The records that follow are to be repeated without alteration.

**** EXTRACTED ENTRIES

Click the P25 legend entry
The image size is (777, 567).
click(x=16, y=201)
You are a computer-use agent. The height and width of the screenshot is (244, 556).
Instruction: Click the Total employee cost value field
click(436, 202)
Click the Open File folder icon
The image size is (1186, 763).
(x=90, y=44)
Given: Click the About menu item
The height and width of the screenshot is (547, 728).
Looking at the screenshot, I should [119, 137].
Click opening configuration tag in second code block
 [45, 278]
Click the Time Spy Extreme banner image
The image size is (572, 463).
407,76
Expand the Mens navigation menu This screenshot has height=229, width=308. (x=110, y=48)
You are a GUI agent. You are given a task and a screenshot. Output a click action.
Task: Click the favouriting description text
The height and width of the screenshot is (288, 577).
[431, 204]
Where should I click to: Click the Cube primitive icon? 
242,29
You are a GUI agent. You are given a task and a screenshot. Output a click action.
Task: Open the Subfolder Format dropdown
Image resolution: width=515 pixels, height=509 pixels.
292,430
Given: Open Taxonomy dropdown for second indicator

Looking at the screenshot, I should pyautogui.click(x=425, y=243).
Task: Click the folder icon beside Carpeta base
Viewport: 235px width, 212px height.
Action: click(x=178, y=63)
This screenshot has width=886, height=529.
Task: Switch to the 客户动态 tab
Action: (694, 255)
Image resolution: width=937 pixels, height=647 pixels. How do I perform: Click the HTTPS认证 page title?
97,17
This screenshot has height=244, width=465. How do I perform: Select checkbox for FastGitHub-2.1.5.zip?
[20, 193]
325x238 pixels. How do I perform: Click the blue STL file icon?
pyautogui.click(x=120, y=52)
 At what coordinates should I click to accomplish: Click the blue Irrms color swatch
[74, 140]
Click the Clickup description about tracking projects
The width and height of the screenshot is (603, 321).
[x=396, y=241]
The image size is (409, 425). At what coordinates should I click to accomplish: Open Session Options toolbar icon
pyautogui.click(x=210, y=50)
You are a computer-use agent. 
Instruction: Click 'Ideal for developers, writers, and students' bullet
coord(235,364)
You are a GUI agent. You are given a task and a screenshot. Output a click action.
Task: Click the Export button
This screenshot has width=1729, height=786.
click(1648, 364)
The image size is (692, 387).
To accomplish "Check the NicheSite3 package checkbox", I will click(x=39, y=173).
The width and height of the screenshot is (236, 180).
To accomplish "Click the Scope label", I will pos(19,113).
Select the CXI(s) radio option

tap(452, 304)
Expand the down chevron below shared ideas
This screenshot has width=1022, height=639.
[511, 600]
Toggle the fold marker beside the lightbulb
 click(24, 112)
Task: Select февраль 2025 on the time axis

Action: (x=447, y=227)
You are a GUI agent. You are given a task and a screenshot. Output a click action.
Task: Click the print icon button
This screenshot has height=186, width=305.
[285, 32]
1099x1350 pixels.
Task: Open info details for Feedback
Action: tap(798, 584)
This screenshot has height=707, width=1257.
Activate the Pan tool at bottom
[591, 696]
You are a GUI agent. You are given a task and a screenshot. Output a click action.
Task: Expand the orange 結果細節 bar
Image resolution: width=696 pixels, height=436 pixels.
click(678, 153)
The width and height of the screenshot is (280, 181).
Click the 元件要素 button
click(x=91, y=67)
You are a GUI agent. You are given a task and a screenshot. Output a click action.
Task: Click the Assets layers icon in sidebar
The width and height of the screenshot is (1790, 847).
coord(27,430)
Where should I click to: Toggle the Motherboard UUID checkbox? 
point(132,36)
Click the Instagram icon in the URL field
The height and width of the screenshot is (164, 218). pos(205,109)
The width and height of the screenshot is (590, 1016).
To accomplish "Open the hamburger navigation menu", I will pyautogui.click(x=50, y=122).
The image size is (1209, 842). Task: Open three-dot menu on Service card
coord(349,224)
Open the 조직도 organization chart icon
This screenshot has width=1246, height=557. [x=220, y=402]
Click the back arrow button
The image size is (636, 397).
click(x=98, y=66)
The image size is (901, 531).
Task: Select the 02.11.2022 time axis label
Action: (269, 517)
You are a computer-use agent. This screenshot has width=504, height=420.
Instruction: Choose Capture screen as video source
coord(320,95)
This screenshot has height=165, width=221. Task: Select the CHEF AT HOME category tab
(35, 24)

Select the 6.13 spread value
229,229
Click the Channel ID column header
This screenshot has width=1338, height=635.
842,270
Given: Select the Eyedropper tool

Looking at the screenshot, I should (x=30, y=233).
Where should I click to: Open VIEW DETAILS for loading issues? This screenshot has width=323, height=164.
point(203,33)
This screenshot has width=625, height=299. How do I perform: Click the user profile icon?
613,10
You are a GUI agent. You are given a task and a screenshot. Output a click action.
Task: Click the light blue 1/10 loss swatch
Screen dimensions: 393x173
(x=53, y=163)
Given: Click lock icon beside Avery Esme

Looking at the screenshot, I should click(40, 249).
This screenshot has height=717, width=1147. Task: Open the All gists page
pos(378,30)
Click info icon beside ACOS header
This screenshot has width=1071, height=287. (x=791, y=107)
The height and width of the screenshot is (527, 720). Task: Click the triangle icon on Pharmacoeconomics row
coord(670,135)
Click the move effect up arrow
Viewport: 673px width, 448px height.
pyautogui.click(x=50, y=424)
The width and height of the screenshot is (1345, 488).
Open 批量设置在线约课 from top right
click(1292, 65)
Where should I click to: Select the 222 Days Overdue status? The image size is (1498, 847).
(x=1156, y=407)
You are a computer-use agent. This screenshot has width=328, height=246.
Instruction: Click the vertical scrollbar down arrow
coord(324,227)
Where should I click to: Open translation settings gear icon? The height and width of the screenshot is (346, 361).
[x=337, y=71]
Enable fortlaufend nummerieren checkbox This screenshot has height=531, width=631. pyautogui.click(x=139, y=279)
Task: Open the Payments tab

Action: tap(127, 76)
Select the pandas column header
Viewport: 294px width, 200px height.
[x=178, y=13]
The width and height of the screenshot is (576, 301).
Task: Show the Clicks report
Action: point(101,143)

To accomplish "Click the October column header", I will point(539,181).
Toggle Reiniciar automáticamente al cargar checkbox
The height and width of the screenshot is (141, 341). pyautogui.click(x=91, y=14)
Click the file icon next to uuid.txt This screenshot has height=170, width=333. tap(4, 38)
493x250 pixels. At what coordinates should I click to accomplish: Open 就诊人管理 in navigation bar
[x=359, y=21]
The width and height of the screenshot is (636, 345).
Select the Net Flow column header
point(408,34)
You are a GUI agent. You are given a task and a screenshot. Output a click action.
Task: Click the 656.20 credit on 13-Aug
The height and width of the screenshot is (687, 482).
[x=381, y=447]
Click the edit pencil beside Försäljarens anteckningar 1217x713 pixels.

********

- ANSWER SECTION
Click the P25 legend entry
The image size is (777, 567).
click(x=16, y=201)
You are a computer-use agent. The height and width of the screenshot is (244, 556).
Instruction: Click the Total employee cost value field
click(436, 202)
Click the Open File folder icon
The image size is (1186, 763).
(x=90, y=44)
Given: Click the About menu item
The height and width of the screenshot is (547, 728).
Looking at the screenshot, I should [119, 137].
Click opening configuration tag in second code block
 [45, 278]
Click the Time Spy Extreme banner image
The image size is (572, 463).
407,76
Expand the Mens navigation menu This screenshot has height=229, width=308. (x=110, y=48)
You are a GUI agent. You are given a task and a screenshot. Output a click action.
Task: Click the favouriting description text
The height and width of the screenshot is (288, 577).
[431, 204]
Where should I click to: Click the Cube primitive icon? 
242,29
You are a GUI agent. You are given a task and a screenshot. Output a click action.
Task: Open the Subfolder Format dropdown
Image resolution: width=515 pixels, height=509 pixels.
292,430
Given: Open Taxonomy dropdown for second indicator

Looking at the screenshot, I should pyautogui.click(x=425, y=243).
Task: Click the folder icon beside Carpeta base
Viewport: 235px width, 212px height.
Action: click(x=178, y=63)
This screenshot has width=886, height=529.
Task: Switch to the 客户动态 tab
Action: (694, 255)
Image resolution: width=937 pixels, height=647 pixels. How do I perform: Click the HTTPS认证 page title?
97,17
This screenshot has height=244, width=465. How do I perform: Select checkbox for FastGitHub-2.1.5.zip?
[20, 193]
325x238 pixels. How do I perform: Click the blue STL file icon?
pyautogui.click(x=120, y=52)
 At what coordinates should I click to accomplish: Click the blue Irrms color swatch
[74, 140]
Click the Clickup description about tracking projects
The width and height of the screenshot is (603, 321).
[x=396, y=241]
The image size is (409, 425). At what coordinates should I click to accomplish: Open Session Options toolbar icon
pyautogui.click(x=210, y=50)
You are a computer-use agent. 
Instruction: Click 'Ideal for developers, writers, and students' bullet
coord(235,364)
You are a GUI agent. You are given a task and a screenshot. Output a click action.
Task: Click the Export button
This screenshot has width=1729, height=786.
click(1648, 364)
The image size is (692, 387).
To accomplish "Check the NicheSite3 package checkbox", I will click(x=39, y=173).
The width and height of the screenshot is (236, 180).
To accomplish "Click the Scope label", I will pos(19,113).
Select the CXI(s) radio option

tap(452, 304)
Expand the down chevron below shared ideas
This screenshot has width=1022, height=639.
[511, 600]
Toggle the fold marker beside the lightbulb
 click(24, 112)
Task: Select февраль 2025 on the time axis

Action: (x=447, y=227)
You are a GUI agent. You are given a task and a screenshot. Output a click action.
Task: Click the print icon button
This screenshot has height=186, width=305.
[285, 32]
1099x1350 pixels.
Task: Open info details for Feedback
Action: tap(798, 584)
This screenshot has height=707, width=1257.
Activate the Pan tool at bottom
[591, 696]
You are a GUI agent. You are given a task and a screenshot. Output a click action.
Task: Expand the orange 結果細節 bar
Image resolution: width=696 pixels, height=436 pixels.
click(678, 153)
The width and height of the screenshot is (280, 181).
Click the 元件要素 button
click(x=91, y=67)
You are a GUI agent. You are given a task and a screenshot. Output a click action.
Task: Click the Assets layers icon in sidebar
The width and height of the screenshot is (1790, 847).
coord(27,430)
Where should I click to: Toggle the Motherboard UUID checkbox? 
point(132,36)
Click the Instagram icon in the URL field
The height and width of the screenshot is (164, 218). pos(205,109)
The width and height of the screenshot is (590, 1016).
To accomplish "Open the hamburger navigation menu", I will pyautogui.click(x=50, y=122).
The image size is (1209, 842). Task: Open three-dot menu on Service card
coord(349,224)
Open the 조직도 organization chart icon
This screenshot has width=1246, height=557. [x=220, y=402]
Click the back arrow button
The image size is (636, 397).
click(x=98, y=66)
The image size is (901, 531).
Task: Select the 02.11.2022 time axis label
Action: (269, 517)
You are a computer-use agent. This screenshot has width=504, height=420.
Instruction: Choose Capture screen as video source
coord(320,95)
This screenshot has height=165, width=221. Task: Select the CHEF AT HOME category tab
(35, 24)

Select the 6.13 spread value
229,229
Click the Channel ID column header
This screenshot has width=1338, height=635.
842,270
Given: Select the Eyedropper tool

Looking at the screenshot, I should (x=30, y=233).
Where should I click to: Open VIEW DETAILS for loading issues? This screenshot has width=323, height=164.
point(203,33)
This screenshot has width=625, height=299. How do I perform: Click the user profile icon?
613,10
You are a GUI agent. You are given a task and a screenshot. Output a click action.
Task: Click the light blue 1/10 loss swatch
Screen dimensions: 393x173
(x=53, y=163)
Given: Click lock icon beside Avery Esme

Looking at the screenshot, I should click(40, 249).
This screenshot has height=717, width=1147. Task: Open the All gists page
pos(378,30)
Click info icon beside ACOS header
This screenshot has width=1071, height=287. (x=791, y=107)
The height and width of the screenshot is (527, 720). Task: Click the triangle icon on Pharmacoeconomics row
coord(670,135)
Click the move effect up arrow
Viewport: 673px width, 448px height.
pyautogui.click(x=50, y=424)
The width and height of the screenshot is (1345, 488).
Open 批量设置在线约课 from top right
click(1292, 65)
Where should I click to: Select the 222 Days Overdue status? The image size is (1498, 847).
(x=1156, y=407)
You are a computer-use agent. This screenshot has width=328, height=246.
Instruction: Click the vertical scrollbar down arrow
coord(324,227)
Where should I click to: Open translation settings gear icon? The height and width of the screenshot is (346, 361).
[x=337, y=71]
Enable fortlaufend nummerieren checkbox This screenshot has height=531, width=631. pyautogui.click(x=139, y=279)
Task: Open the Payments tab

Action: tap(127, 76)
Select the pandas column header
Viewport: 294px width, 200px height.
[x=178, y=13]
The width and height of the screenshot is (576, 301).
Task: Show the Clicks report
Action: point(101,143)

To accomplish "Click the October column header", I will point(539,181).
Toggle Reiniciar automáticamente al cargar checkbox
The height and width of the screenshot is (141, 341). pyautogui.click(x=91, y=14)
Click the file icon next to uuid.txt This screenshot has height=170, width=333. tap(4, 38)
493x250 pixels. At what coordinates should I click to accomplish: Open 就诊人管理 in navigation bar
[x=359, y=21]
The width and height of the screenshot is (636, 345).
Select the Net Flow column header
point(408,34)
You are a GUI agent. You are given a task and a screenshot. Output a click action.
Task: Click the 656.20 credit on 13-Aug
The height and width of the screenshot is (687, 482).
[x=381, y=447]
Click the edit pencil beside Försäljarens anteckningar 1217x713 pixels.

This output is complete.